Ten writers for children. All with something to say.



It has been said that a writer is a hermit. I am, during my first drafts written by hand. But as soon as the story gets into the computer, I print it and read it to my writing group. I am one of those rare writers who takes rough drafts to her group. The early feedback helps me learn what I need to delete and add. During the meeting I am there thinking, "They don't get it," but a few days later, I begin to agree. Maybe what they were trying to say wasn't at the sentence mentioned but around it. I respect my writing group. I must. They are: Eric Kimmel, Susan Fletcher, Winnie Morris, Pamela Smith Hill, Dorothy Morrison, Susan Fletcher, Nancy Coffelt, and David Gifaldi. Without them I wouldn't be where I am today.

Then the manuscript goes to the editor. My editor uses the old ways: A ten page revision letter that I don't read for days. When I finally sit to revise, I begin with what I agree and small changes. After I walk around the block several times, I tackle the huge issues. My editor says that she likes me because I always agree with her. Not quite true. But she's a seasoned editor and I believe in her judgement. She wants the best book from me.

You know that we don't get to collaborate with the illustrator. But as famous as David Diaz is, I have found errors. He knows that I talk about them. So, here I go again. In César he illustrated the teacher as a man. It was a woman. After I told my editor, David took the same character and put a dress on it. (At the time teachers didn't wear pants) But David also enhanced that book. He added a chaperon to the scene in which César and Helen were going out. That's what an illustrator does, enhance your story. For illustrator to do that, he/she needs freedom, not an author saying that she/he didn't see it that way.

I am lucky enough to be able collaborate with Marshall Cavendish marketing people. They treat me like a queen, and as you can see here, I tell the world how fabulous they are.

A writer asked me to collaborate in a book she's writing. I have written stories for anthologies, but writing a story with a friend scares me. Her friendship is more valuable to me than writing a book together. I declined her offer. That doesn't mean that others cannot collaborate in a story. It has been successfully done.

Now to my good news:

I am a recipient of an Oregon Literary Arts fellowship. The money will allow me to travel to Europe to research Picasso.

Diego: Bigger Than Life is the recipient of a Pura Belpré Honor Award.


Stephanie said...

Carmen, you rock. That's all. :)

Nancy Coffelt said...

Stephanie beat me to telling you that you rock.


So I'll have to fall back on "you're peachy-keen".

john said...

Carmen, you are blazing the trail for us all in 2010.
Way to go!

Edie said...

Congratulations on your wonderful accomplishments! And I know there's more to come...

Lauren said...

Carmen, you rock, you're peachy-keen, you are a trail blazer, and you have a very exciting year ahead! Bravo! I also appreciate the detailed description of how you accept criticism and suggestions from your writing group and editor. And the caution of writing with a friend-- I understand that.
Congratulations on all of the awards-- very deserving!

David LaRochelle said...

Add my congratulations to the list, Carmen!

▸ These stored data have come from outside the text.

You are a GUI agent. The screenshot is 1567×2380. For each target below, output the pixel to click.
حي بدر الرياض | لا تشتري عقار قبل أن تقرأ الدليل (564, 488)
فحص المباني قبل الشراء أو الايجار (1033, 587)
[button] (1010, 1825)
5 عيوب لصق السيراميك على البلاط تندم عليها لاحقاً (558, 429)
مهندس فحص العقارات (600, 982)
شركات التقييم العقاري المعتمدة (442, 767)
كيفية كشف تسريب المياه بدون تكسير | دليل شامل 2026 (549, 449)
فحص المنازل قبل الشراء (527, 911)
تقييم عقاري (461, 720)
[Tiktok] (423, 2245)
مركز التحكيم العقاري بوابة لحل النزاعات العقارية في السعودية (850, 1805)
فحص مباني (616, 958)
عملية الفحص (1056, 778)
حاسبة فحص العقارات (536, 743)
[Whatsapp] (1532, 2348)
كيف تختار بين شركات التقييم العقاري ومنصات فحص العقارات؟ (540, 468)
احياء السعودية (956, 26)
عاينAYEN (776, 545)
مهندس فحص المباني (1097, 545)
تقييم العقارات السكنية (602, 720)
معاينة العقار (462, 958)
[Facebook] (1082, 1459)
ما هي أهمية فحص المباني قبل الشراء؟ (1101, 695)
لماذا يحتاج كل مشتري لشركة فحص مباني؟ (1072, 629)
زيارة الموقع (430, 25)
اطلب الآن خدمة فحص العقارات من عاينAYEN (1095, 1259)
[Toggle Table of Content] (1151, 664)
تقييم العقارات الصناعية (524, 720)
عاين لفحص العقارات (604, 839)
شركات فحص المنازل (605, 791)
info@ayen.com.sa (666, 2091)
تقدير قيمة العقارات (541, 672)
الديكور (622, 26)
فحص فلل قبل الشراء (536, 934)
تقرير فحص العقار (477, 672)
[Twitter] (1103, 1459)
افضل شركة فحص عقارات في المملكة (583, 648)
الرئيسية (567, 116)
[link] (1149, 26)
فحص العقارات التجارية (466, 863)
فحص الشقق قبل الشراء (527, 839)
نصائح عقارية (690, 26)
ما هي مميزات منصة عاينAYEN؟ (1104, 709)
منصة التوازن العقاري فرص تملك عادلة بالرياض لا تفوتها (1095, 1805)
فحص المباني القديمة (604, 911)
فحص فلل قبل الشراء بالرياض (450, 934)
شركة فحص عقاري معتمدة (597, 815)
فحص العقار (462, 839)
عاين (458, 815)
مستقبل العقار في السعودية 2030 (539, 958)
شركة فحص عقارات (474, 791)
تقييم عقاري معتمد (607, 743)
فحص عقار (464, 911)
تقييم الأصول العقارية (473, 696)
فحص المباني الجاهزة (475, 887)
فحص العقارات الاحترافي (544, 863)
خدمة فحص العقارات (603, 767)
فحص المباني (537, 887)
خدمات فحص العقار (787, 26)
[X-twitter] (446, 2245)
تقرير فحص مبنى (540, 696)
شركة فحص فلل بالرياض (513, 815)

And I, too, need time before I can see the validity of others' criticism and suggestion. My first response inside is often, "Oh, they are so wrong!" but after some passage of time (days, weeks, sometimes even months!) the wisdom of their advice finally penetrates.

Christy said...

I like how your honors bring you the means to move forward for more creative discoveries and projects. I can't wait to hear about your trip to Spain. Congratulations!

Mark said...

Carmen, your take on different aspects of collaboration is very interesting. Along with the others, I add my congratulations on your accomplishments and wish you all the best this year and beyond!